The second truth is cultural. The audience for the South Bank's classical events was in slow but steady decline: partly thanks to the growth in the record market, and partly, admits Snowman, because too many concerts were mediocre. Ergo: fewer but better concerts, more world music and jazz, and an influx of dance and small-scale opera.

"The QEH is not setting up as a rival to the other theatres in London," says Snowman. "It's part of the network which everyone wants. Small-scale opera is where the action is. The world of the huge symphonic blunderbuss has gone." His architects' plans are ingenious, expanding the foyers, colonising the vast unused roof space, and offering easily manipulable alternatives for dance, opera and music. The auditorium will acquire a new stage, proper wing space, a fly tower, and an orchestra pit.

The Purcell Room will become a rehearsal space, and a new recital hall will be built underground, between the Festival Hall and the river. The Festival Hall itself will be returned by Rogers to its pristine state, with the enthusiastic aid of its original architect, Leslie Martin. And Martin, incidentally, was the young Rogers's professional father-figure. Another wheel comes full circle.

So much for the shells. Perfecting the sound waves within is a very different matter. For acousticians, two things are paramount: the shape of a hall, and the number of people in it. The Festival Hall owes its notoriously dry acoustic to the fact that it's too wide, and contains too many bodies for its size. Bodies absorb sound, just as carpeting does. Since this is a listed building, the acousticians involved in its refurbishment are in for a tricky time.

The acoustics of the QEH are good, and will be made even better thanks to retractable fabric "banners" which will be let down from the roof. To boost audience capacity, boxes may be installed on the side walls: these, oddly enough, will also improve the sound quality.

Robert Harris, the acoustician in charge, explains it all in terms of "cue-ball reflexion": sound bouncing off walls, and down from the undersides of boxes, like rays of light off a mirror. "To get the right clarity, and a sense of spaciousness - a sense of the orchestra being bigger than it actually is - you need it bouncing off the walls within the reverberation- time of the direct sound." The perfect shape for a concert hall - instinctively realised in Germany and Austria in the 19th century - is therefore the shoe-box, with a balcony all round.

Hence the feeble acoustic of the Barbican, a fan-shaped auditorium designed before this piece of ancient wisdom was rediscovered: the sound just leaks away. And hence the abominable acoustics of the Albert Hall, made even worse by its dome.
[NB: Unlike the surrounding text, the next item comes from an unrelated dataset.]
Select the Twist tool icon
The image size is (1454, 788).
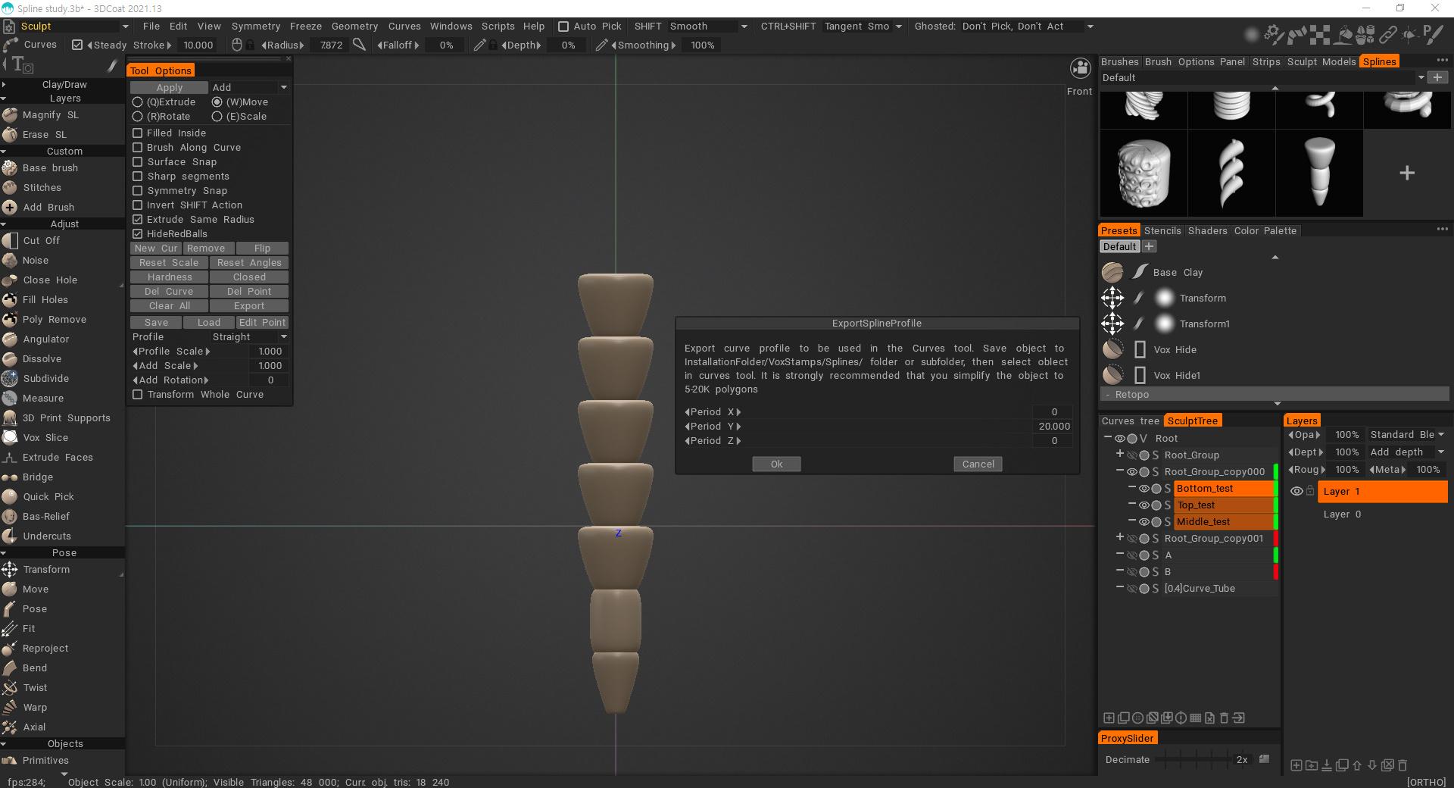tap(10, 688)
A dome, says Harris with a shudder, is anathema to an acoustician. "It results in a very uneven distribution of sound, too loud in some places, too quiet in others, and in some places produces funny effects." The other problem at the Albert Hall is that, when full, it contains far too many bodies, so the absorption is extreme.

When the Albert Hall's lottery bid was unveiled to the press, no mention was made of its acoustics. When pressed, a spokesman replied contemptuously that it was "not only a classical music auditorium", and that improving the sightlines for sporting events was at least as important. Acousticians, he said, might be brought in later. Yet this is where, for two solid months each summer, the Proms take place. How very odd.

But the whole situation is odd. When these wonderful metropolitan projects have come to fruition, there still won't be a major London concert hall whose acoustics rival those to be found in Birmingham, Glasgow, Nottingham or Cardiff. And if an operatic blackout does occur, some punters may find they have kicked the operatic habit.